While not an actual answer, this might at least get you partway to a workable solution. We had a similar situation at a previous employer - lots of data sources, different ways of accessing those data sources, different access permissions, military/government/civilian sources, etc. We used Mule, which is built around the Enterprise Service Bus concept, to connect these data sources to our application. My details are a bit sketchy, as I wasn't the actual implementor, just an integrator, but what we did was define a channel in Mule. Then you write a simple integration piece to go between the channel and the data source, and the application and the channel. The integration piece does the work of making the actual query, and formatting the results, so we had a generic SQL integration piece for accessing a database, and for things like web services, we had some base classes that implemented common functionality, so the actual customization of the integration piecess was a lot less work than it sounds like.
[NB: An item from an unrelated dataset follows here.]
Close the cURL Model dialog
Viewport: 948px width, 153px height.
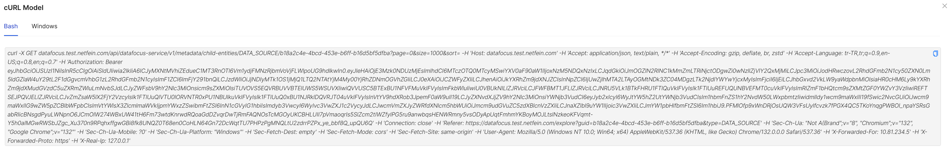[944, 4]
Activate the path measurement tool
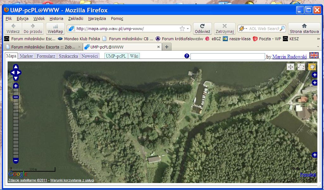This screenshot has width=324, height=190. click(301, 67)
The application could then query the channel, which would handle accessing the various data sources, transforming them into a normalized bit of XML, and return the results to the application.
This had a lot of advantages for our situation. We could include new data sources for existing queries by simply connecting them to the channel - the application didn't have to know or care what data sources where there, as it only looked at the data from the channel. Since data can be pushed or pulled from the channel, we could have a data source update the application when, for example, it was updated.
It took a while to get it configured and working, but once we got it going, we were pretty successful with it. In our demo setup, we ended up with 4 or 5 applications acting as both producers and consumers of data, and connecting to maybe 10 data sources.
Have you thought of moving the data into a separate structure?
For example, Lucene stores data to be searched in a schema-less inverted indexed. You could have a separate program that retrieves data from all your different sources and puts them in a Lucene index. Your search could work against this index and the search results could contain a unique identifier and the system it came from.
(There are implementations in other languages as well)
Have you taken a look at YQL? It may not be the perfect solution but I might give you starting point to work from.
Well, for starters I'd parallelize the queries to the different systems. That way we can minimize the query time.
You might also want to think about caching and aggregating the search attributes for subsequent queries in order to speed things up.
You have the option of creating an aggregation service or middleware that aggregates all the different systems so that you can provide a single interface for querying. If you do that, this is where I'd do the previously mentioned cache and parallize optimizations.
However, with all of that it you will need weighing up the development time/deployment time /long term benefits of the effort against migrating the old legacy database to a faster more modern one. You haven't said how tied into other systems those databases are so it may not be a very viable option in the short term.
EDIT: in response to data going out of date. You can consider caching if your data if you don't need the data to always match the database in real time. Also, if some data doesn't change very often (e.g. dates of birth) then you should cache them. If you employ caching then you could make your system configurable as to what tables/columns to include or exclude from the cache and you could give each table/column a personalizable cache timeout with an overall default.
Use Pentaho/Kettle to copy all of the data fields that you can search on and display into a local MySQL database
Create a batch script to run nightly and update your local copy. Maybe even every hour. Then, write your query against your local MySQL database and display the results.